Dataset entries
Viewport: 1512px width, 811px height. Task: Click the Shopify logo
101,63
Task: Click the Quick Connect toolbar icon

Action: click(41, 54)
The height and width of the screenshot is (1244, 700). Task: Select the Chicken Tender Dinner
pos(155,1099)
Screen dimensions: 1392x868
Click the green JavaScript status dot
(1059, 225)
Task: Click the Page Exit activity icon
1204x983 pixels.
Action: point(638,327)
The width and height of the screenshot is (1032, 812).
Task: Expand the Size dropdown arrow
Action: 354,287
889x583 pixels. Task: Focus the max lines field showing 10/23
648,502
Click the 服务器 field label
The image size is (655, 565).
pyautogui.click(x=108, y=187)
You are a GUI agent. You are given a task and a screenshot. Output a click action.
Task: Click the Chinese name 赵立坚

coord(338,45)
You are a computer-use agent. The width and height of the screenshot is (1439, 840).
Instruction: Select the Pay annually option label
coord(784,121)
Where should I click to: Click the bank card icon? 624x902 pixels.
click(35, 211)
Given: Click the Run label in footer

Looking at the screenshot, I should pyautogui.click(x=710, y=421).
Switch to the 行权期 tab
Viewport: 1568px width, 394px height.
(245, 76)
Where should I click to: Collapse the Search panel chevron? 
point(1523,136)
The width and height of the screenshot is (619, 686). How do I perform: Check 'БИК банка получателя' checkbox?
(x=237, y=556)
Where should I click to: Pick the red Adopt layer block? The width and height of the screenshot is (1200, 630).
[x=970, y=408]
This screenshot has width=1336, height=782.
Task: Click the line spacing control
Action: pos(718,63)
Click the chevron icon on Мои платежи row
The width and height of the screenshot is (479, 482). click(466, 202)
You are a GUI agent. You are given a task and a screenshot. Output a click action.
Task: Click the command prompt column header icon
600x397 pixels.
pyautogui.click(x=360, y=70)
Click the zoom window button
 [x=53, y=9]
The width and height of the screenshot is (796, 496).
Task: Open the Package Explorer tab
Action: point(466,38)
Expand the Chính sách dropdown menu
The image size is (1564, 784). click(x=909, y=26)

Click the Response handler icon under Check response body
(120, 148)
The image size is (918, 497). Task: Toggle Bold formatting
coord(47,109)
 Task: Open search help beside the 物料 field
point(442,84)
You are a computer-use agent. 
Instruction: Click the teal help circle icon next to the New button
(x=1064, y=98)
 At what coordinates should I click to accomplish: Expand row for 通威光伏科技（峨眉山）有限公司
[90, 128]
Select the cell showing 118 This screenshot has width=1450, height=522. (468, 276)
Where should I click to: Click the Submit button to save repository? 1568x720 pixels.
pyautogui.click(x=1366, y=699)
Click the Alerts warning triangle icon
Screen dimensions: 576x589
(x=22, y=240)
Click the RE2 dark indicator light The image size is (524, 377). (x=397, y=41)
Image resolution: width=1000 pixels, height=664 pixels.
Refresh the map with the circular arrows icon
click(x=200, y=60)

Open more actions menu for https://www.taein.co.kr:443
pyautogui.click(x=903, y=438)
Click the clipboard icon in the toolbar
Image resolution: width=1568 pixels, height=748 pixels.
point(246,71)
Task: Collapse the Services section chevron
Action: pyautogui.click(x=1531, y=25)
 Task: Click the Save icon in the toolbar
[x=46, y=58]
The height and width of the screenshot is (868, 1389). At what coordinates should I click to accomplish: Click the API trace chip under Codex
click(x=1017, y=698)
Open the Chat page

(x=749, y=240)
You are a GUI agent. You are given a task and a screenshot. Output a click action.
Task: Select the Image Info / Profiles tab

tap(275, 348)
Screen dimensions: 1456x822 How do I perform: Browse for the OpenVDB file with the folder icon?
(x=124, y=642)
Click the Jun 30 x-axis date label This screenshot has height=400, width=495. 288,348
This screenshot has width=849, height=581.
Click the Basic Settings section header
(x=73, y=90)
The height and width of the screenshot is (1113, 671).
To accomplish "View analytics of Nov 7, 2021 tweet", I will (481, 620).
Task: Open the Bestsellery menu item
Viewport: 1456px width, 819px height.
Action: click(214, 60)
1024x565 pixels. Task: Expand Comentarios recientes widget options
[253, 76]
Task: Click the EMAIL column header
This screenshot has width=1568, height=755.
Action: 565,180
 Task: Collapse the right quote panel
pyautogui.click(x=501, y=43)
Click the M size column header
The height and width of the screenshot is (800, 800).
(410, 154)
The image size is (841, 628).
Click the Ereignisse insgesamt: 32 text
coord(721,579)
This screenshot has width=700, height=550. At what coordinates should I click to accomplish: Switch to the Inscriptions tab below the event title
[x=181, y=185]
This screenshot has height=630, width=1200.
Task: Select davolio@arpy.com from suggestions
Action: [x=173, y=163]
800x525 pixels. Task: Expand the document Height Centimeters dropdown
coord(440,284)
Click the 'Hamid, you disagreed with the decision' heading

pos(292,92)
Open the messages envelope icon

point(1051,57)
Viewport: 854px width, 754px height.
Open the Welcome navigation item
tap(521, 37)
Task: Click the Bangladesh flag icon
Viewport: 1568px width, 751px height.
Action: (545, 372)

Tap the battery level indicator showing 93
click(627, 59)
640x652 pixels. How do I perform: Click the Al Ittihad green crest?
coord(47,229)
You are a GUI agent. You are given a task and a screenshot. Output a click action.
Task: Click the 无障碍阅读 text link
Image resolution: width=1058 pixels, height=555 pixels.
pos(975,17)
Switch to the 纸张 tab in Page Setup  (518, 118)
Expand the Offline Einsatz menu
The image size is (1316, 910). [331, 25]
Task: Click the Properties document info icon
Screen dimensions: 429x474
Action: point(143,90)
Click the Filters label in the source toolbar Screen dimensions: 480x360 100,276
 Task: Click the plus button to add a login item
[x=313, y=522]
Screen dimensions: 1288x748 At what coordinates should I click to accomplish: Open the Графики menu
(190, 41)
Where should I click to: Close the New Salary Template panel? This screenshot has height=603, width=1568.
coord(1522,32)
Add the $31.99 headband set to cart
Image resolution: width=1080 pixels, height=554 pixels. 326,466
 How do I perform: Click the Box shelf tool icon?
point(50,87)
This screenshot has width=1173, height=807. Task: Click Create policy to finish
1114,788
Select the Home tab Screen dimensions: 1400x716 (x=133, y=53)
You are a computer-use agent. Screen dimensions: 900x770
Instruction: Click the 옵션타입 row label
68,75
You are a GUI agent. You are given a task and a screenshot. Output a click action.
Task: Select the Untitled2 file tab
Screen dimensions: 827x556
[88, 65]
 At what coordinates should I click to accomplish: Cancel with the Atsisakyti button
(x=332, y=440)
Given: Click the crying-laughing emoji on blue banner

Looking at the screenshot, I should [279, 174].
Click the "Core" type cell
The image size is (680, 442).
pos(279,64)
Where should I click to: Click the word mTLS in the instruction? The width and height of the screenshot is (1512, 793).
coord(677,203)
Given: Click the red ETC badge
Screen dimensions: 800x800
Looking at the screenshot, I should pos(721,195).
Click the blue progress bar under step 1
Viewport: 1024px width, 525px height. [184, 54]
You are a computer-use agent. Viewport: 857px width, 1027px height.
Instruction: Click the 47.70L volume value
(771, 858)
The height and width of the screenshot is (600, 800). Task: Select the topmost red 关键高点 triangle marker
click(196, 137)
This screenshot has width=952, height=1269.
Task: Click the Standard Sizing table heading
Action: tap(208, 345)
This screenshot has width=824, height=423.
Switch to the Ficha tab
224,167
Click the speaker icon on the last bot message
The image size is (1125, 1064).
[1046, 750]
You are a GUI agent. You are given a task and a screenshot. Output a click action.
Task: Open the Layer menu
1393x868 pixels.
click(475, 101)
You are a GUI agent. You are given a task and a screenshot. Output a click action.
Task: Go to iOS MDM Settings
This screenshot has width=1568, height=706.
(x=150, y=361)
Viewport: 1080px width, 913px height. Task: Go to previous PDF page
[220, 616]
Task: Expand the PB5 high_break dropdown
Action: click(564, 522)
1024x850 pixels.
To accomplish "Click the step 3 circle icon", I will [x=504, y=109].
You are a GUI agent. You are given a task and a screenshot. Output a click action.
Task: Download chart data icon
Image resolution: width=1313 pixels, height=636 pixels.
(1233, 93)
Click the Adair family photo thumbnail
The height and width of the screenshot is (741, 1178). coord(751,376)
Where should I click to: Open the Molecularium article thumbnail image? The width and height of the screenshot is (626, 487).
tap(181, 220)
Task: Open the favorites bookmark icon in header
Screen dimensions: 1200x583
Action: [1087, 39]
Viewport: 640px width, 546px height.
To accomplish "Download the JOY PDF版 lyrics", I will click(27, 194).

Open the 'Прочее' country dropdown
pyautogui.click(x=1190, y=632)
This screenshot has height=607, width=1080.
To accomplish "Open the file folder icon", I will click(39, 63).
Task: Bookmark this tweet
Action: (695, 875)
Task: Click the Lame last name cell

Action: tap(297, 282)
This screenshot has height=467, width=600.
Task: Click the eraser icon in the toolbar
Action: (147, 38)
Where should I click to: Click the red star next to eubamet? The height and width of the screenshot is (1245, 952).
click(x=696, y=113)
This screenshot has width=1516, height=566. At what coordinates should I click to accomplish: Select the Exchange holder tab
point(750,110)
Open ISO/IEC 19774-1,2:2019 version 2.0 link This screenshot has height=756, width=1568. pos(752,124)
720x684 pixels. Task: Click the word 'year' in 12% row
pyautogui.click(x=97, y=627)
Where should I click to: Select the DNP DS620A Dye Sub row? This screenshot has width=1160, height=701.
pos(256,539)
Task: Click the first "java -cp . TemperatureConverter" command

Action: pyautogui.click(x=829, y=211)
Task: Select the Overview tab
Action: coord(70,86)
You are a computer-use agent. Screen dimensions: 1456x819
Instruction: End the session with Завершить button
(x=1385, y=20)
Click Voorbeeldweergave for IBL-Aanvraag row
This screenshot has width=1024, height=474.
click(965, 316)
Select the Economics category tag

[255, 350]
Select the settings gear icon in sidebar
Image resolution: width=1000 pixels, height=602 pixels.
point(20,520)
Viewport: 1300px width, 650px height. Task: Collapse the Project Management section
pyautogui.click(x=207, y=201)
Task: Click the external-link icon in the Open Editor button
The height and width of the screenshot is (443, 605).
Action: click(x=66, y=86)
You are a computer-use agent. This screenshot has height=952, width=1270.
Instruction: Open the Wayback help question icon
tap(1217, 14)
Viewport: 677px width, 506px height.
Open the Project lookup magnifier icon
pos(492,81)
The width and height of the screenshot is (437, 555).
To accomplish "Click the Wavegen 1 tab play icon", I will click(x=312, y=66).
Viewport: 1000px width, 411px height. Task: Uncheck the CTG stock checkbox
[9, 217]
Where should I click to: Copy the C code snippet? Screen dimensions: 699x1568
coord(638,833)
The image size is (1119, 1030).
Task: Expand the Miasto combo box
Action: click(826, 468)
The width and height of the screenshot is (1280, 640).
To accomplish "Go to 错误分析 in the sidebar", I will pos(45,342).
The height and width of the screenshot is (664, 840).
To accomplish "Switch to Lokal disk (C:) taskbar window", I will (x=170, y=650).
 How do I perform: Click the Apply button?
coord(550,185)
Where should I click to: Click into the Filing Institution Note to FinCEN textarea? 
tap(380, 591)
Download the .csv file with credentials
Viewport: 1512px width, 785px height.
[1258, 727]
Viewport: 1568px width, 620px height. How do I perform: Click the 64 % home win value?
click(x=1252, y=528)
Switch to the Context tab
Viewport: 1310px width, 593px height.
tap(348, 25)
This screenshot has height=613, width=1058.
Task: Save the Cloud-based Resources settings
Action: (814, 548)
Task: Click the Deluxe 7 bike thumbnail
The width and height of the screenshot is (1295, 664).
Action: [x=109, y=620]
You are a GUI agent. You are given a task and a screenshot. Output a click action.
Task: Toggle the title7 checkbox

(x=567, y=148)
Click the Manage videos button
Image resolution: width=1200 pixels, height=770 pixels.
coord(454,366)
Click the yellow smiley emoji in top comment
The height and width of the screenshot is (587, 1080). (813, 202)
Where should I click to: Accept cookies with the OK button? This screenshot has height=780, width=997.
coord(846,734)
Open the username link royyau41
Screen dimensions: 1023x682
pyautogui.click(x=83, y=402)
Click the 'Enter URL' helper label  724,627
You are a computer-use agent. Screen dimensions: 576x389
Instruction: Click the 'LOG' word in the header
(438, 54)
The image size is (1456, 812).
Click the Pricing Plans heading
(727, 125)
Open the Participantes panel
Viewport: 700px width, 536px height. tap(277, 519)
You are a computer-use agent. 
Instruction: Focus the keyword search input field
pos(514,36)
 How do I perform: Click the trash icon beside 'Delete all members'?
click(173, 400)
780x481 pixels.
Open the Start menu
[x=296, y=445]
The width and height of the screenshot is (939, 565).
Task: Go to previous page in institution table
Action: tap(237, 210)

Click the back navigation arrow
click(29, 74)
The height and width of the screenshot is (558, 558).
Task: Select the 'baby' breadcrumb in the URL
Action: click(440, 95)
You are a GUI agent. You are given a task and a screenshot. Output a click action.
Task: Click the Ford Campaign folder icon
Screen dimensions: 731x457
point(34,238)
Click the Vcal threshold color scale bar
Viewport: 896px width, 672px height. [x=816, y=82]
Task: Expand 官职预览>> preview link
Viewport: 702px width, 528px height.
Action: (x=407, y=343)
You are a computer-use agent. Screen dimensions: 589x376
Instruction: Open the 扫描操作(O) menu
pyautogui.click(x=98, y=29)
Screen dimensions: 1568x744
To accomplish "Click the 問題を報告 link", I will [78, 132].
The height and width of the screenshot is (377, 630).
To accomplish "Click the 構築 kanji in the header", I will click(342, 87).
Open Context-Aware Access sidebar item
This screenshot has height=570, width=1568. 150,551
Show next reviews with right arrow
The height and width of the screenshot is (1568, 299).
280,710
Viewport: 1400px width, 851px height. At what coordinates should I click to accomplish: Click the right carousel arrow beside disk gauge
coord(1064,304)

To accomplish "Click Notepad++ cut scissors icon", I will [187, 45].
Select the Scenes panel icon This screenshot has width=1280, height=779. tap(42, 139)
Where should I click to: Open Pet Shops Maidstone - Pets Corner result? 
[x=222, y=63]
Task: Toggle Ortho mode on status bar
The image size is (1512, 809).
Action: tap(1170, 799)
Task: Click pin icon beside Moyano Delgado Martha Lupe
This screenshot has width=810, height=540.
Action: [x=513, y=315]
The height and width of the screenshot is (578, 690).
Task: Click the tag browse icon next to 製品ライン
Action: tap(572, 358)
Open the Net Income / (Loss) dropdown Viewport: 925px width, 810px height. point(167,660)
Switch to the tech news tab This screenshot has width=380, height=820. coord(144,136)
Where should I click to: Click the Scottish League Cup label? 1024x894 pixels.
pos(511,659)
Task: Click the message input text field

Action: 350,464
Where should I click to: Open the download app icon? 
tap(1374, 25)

WHAT THE EXERCISE ASKS: Return every line from the records above that holds the word "link".

WRITTEN SOLUTION:
Task: Click the 无障碍阅读 text link
Open ISO/IEC 19774-1,2:2019 version 2.0 link This screenshot has height=756, width=1568. pos(752,124)
Task: Click the external-link icon in the Open Editor button
Open the username link royyau41
Task: Expand 官职预览>> preview link
To accomplish "Click the 問題を報告 link", I will [78, 132].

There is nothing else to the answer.